• _What to work on_:
• 1. Reproduce the part of the HSC CBM passage starting with "Using the Base" and going on through "this price scenario.".
• 2. Pick up the passage on HSC CBM economics and development after its final sentence and extend it.

• _Selected excerpt_:
--- Start ---
Using the Base Case as the measure, this analysis indicates that HSC CBM is marginally economic for companies to pursue at the AECO C gas prices in the range of 6 to 7 $C/GJ, which is around the price range seen over the past few months. These marginal economics and concerns about further cost escalation are likely key factors behind the slowdown in CBM drilling activity that has occurred in Alberta since the last quarter of 2006. At AECO C prices below 6 $C/GJ the economics for HSC development are poor on average and even more severe drilling curtailments would likely occur under this price scenario.
Figure 7 - IRR data from the above tables graphically
Cost escalation has been very high in recent years in the WCSB. The recent drop in drilling activity has left many rigs idle, changing the landscape with regard to escalating development costs. It is likely that development costs in 2007 will be a slightly lower than those in 2006. Nevertheless, the impact of escalating costs on IRR has been calculated and is shown graphically in Figure 7.
Key Messages:
Development
The CERI/CSUG November 2006 report included a map of the HSC play showing the GIP content of the HSC and made a decision to expect development only in areas where the GIP was greater than 0.5 Bcf/section (see figure 8). The NEB has defined a smaller area where most HSC development will occur using the following criteria:
The NEB refers to this area as the HSC Main Play Area. Figure 8 shows the geographic extent of this area compared to the “Developable Area” defined in the CERI/CSUG report of November 2006. Figure 8 also shows the CBM wells drilled to date in the vicinity of the HSC Main Play Area, categorized as HSC Main Play and Other CBM. Mannville CBM wells are not shown on the map.
CBM plays are very sensitive to gas prices. As long as there is sufficient revenue to justify the expenses of development with a reasonable rate of return for the company, development will go ahead. This can be achieved by having a sufficiently high gas price or by using technological developments to reduce costs in all area of development or by some combination of the two.
An example of cost cutting in the development stage for HSC CBM is “built-for-purpose” rigs. Industry has built special coiled tubing rigs that are smaller and more mobile than conventional rigs. These coiled tubing rigs can drill a well to about 900m in as little as 12 hours, without the need for wide roads or expensive pad preparation in advance of drilling. There are 40 of these rigs now available and in total; they can drill in excess of 3,000 wells annually. One drilling company has responded to this challenge and has modified its conventional rigs to be more mobile to compete with the coiled tubing rigs. Conventional rigs have the advantage of using drill pipe that can last for many wells versus use of a string of coiled tubing that only lasts about a month and costs $60,000.
--- End ---
• _Information provided_:
--- Start ---
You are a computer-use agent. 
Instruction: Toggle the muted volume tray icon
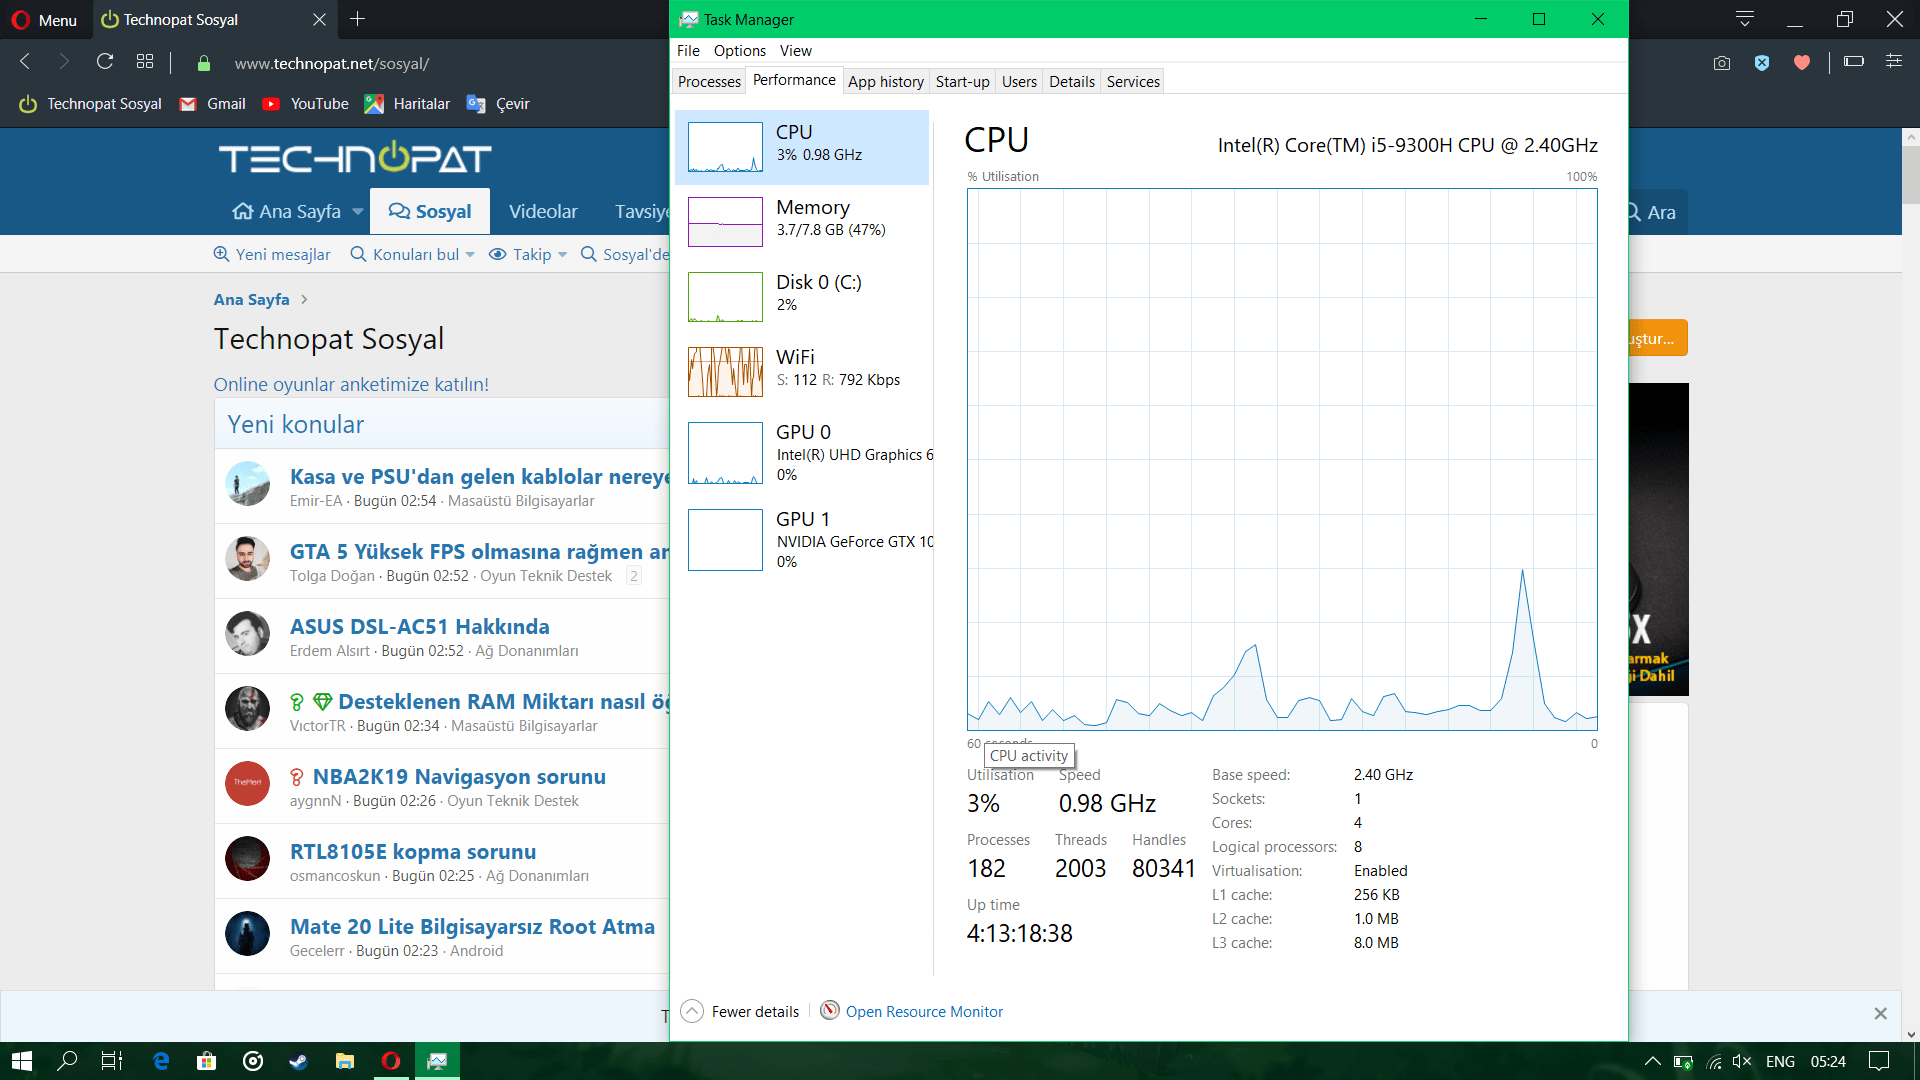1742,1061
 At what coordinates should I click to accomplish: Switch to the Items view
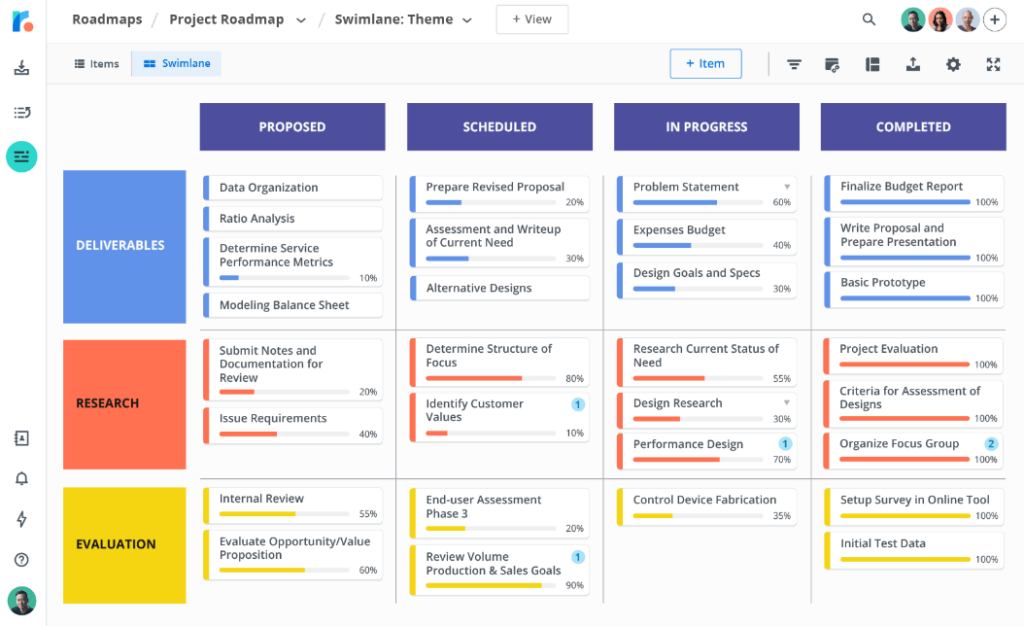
--- End ---
• _Results by task_:
• 1.
Using the Base Case as the measure, this analysis indicates that HSC CBM is marginally economic for companies to pursue at the AECO C gas prices in the range of 6 to 7 $C/GJ, which is around the price range seen over the past few months. These marginal economics and concerns about further cost escalation are likely key factors behind the slowdown in CBM drilling activity that has occurred in Alberta since the last quarter of 2006. At AECO C prices below 6 $C/GJ the economics for HSC development are poor on average and even more severe drilling curtailments would likely occur under this price scenario.

• 2.
Figure 8 - Horseshoe Canyon Main Play Area and CBM Wells
Development is still in its early stages (six years) and HSC wells are expected to produce for 40 to 50 years. Until some longer term production history is available, there will be uncertainty associated with the total amount of the resource to be recovered. Within the next five years there should be sufficient information available to support a better estimate of the recoverable resources of the HSC.
The level of HSC CBM development is directly proportional to the activity of shallow rigs operating inside the HSC Main Play Area. For the purposes of this report, shallow rigs are those with depth capacity between 800 m and 2000 m. In the past three years (2004–2006), approximately 95 per cent of all HSC CBM wells have been drilled by shallow rigs. Shallow rigs working within the HSC Main Play Area over the past three years were engaged in drilling for HSC CBM about 83 per cent of the time.
Figure 9 - Active Rig Count For Shallow Rigs in HSC Main Play Area and Annual HSC Wells
Figure 9 shows the weekly and average annual active rig count for these shallow rigs operating in the HSC Main Play Area (left axis) and the annual number of HSC wells drilled (right axis). The strong correlation between shallow rig activity in the HSC Main Play Area and the level of HSC development is evident on this chart.
Several factors have acted to constrain HSC drilling activity in 2006, and these factors are expected to continue to influence the pace of development for the next several years. Marginal economics, resulting from the recent gas price environment and rising development costs, have been the biggest factor constraining HSC development since mid-2006. Many producers scaled back their drilling programs in response to the economics resulting in the decreased level of HSC drilling activity seen in 2006.
Other factors include some land-owner resistance to development in the Calgary-Edmonton corridor, and also that development of the easiest and most attractive acreage tends to occur first, with the remaining undeveloped acreage being more difficult and less attractive. The most attractive acreage exists in situations of higher quality resource and large concentrated land holdings with undisputed title to CBM.
In 2007, price uncertainty and marginal economics are expected to continue to constrain HSC drilling activity. It is expected that Horseshoe Canyon CBM drilling activity in 2007 will be somewhat lower than what occurred in 2006.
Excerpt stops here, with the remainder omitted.